**Reading passage:**
┄┄┄┄┄┄

The Dublin Review of Books launched online in 2007 because of the digital possibilities offered by virtually free worldwide distribution, its editor Maurice Earls said last night.
Speaking at the launch of Space to Think, a collection of essays from the Review, he said that the digital edition had liberated the publishers from print bills "which would surely have sunk us, since we don't have advertising and we don't charge."
In the digital age there is little point in publishing a book unless one goes to the trouble of making it a beautiful object, he pointed out.
And Space to Think is indeed a lavish and tactile production.
It will be available in bookshops from October for €25 or can be pre-ordered online for €20.
A large crowd gathered at the Irish Architectural Archive on Merrion Square in Dublin last night to celebrate the launch.
Distinguished contributors to Space to Think include Roy Foster, Terry Eagleton, Denis Donoghue, Lara Marlowe, Eiléan Ní Chuilleanáin, the late Adrian Hardiman, Catriona Crowe, Pádraig Yeates and Siobhán Parkinson.

┄┄┄┄┄┄

[Entries for finding text and elements]
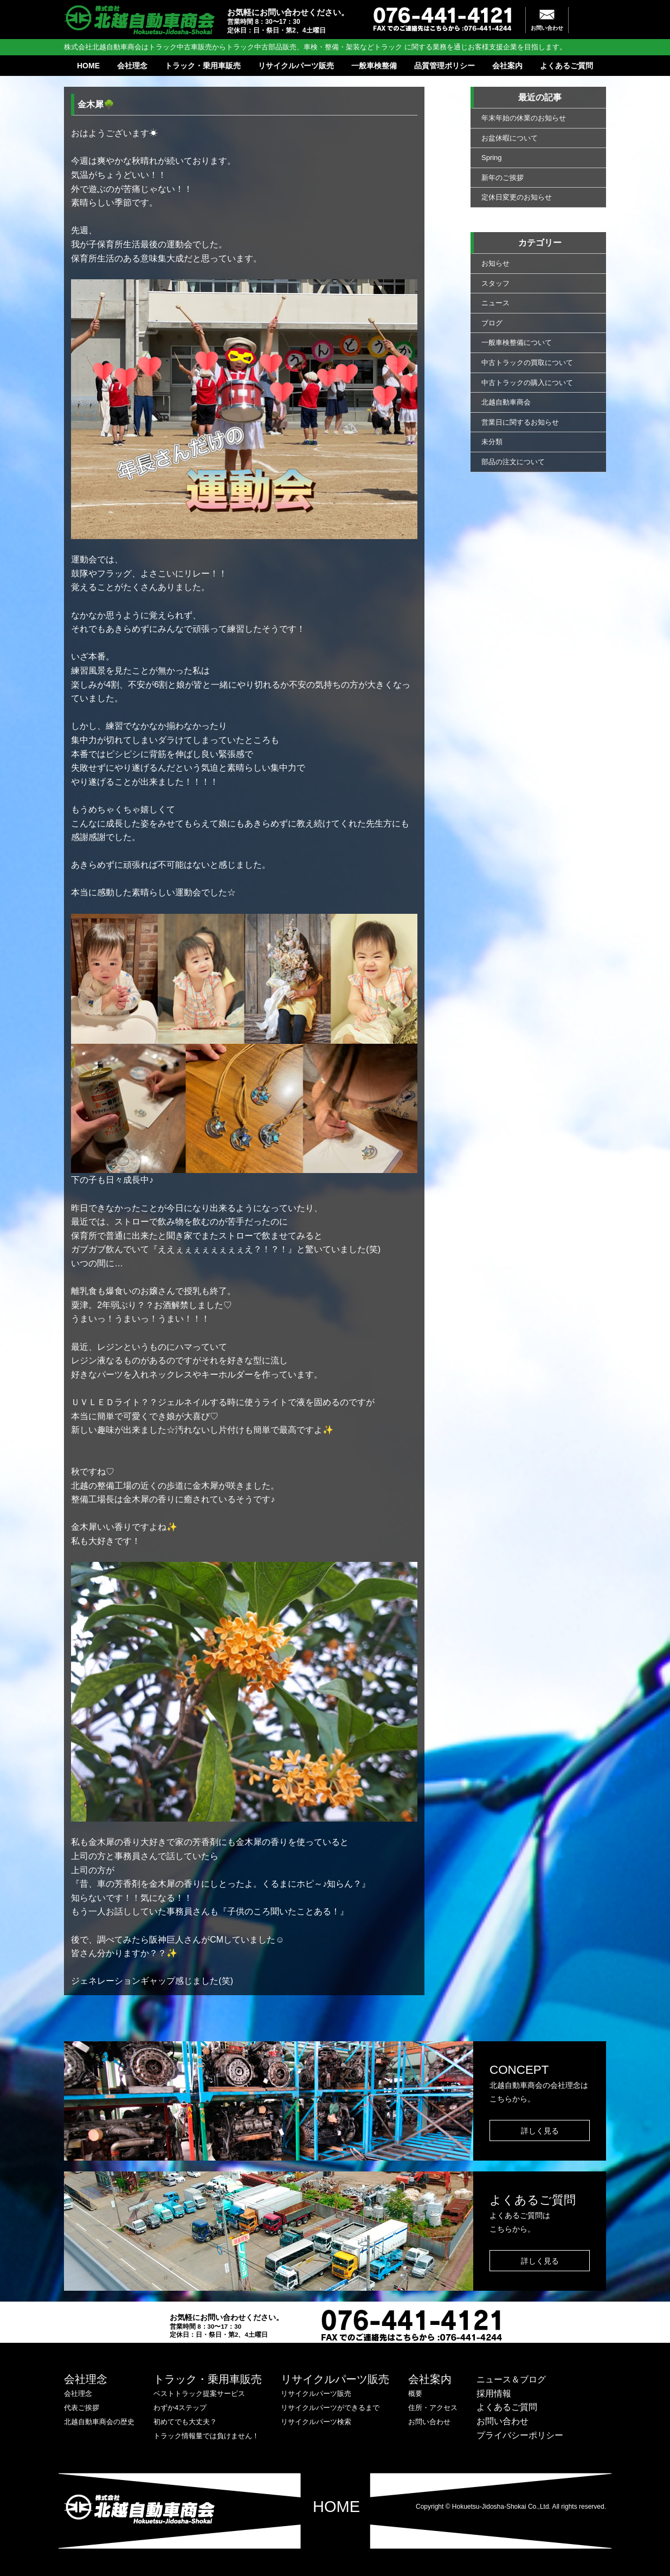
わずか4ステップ (180, 2408)
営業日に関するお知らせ (520, 422)
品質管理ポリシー (444, 65)
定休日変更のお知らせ (516, 197)
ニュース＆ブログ (511, 2379)
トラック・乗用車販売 (203, 65)
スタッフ (495, 283)
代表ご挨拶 (81, 2408)
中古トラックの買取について (527, 362)
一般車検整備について (516, 342)
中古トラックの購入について (527, 383)
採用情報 (493, 2393)
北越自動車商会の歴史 (99, 2422)
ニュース (495, 303)
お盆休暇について (509, 138)
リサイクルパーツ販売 (296, 65)
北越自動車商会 (506, 402)
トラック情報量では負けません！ (206, 2436)
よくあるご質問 (566, 65)
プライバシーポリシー (519, 2435)
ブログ (492, 323)
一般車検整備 (374, 65)
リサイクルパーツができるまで (330, 2408)
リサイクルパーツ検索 (316, 2422)
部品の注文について (513, 462)
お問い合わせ (547, 28)
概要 (415, 2393)
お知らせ (495, 263)
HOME (88, 65)
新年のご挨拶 (502, 178)
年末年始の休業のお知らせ (523, 118)
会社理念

┄┄┄┄┄┄

**Problems and tasks:**
1. Translate this sentence from the article about the Dublin Review of Books into Spanish: "A large crowd gathered at the Irish Architectural Archive on Merrion Square in Dublin last night to celebrate the launch."
2. Print the lines of the records from their start through the line containing "一般車検整備 (374, 65)", and omit the pictures.
The article and the records have nothing to do with each other.

**Results for each task:**
1. Anoche se reunió una gran multitud en el Irish Architectural Archive de Merrion Square, en Dublín, para celebrar el lanzamiento.

2.
わずか4ステップ (180, 2408)
営業日に関するお知らせ (520, 422)
品質管理ポリシー (444, 65)
定休日変更のお知らせ (516, 197)
ニュース＆ブログ (511, 2379)
トラック・乗用車販売 (203, 65)
スタッフ (495, 283)
代表ご挨拶 (81, 2408)
中古トラックの買取について (527, 362)
一般車検整備について (516, 342)
中古トラックの購入について (527, 383)
採用情報 (493, 2393)
北越自動車商会の歴史 (99, 2422)
ニュース (495, 303)
お盆休暇について (509, 138)
リサイクルパーツ販売 (296, 65)
北越自動車商会 (506, 402)
トラック情報量では負けません！ (206, 2436)
よくあるご質問 (566, 65)
プライバシーポリシー (519, 2435)
ブログ (492, 323)
一般車検整備 (374, 65)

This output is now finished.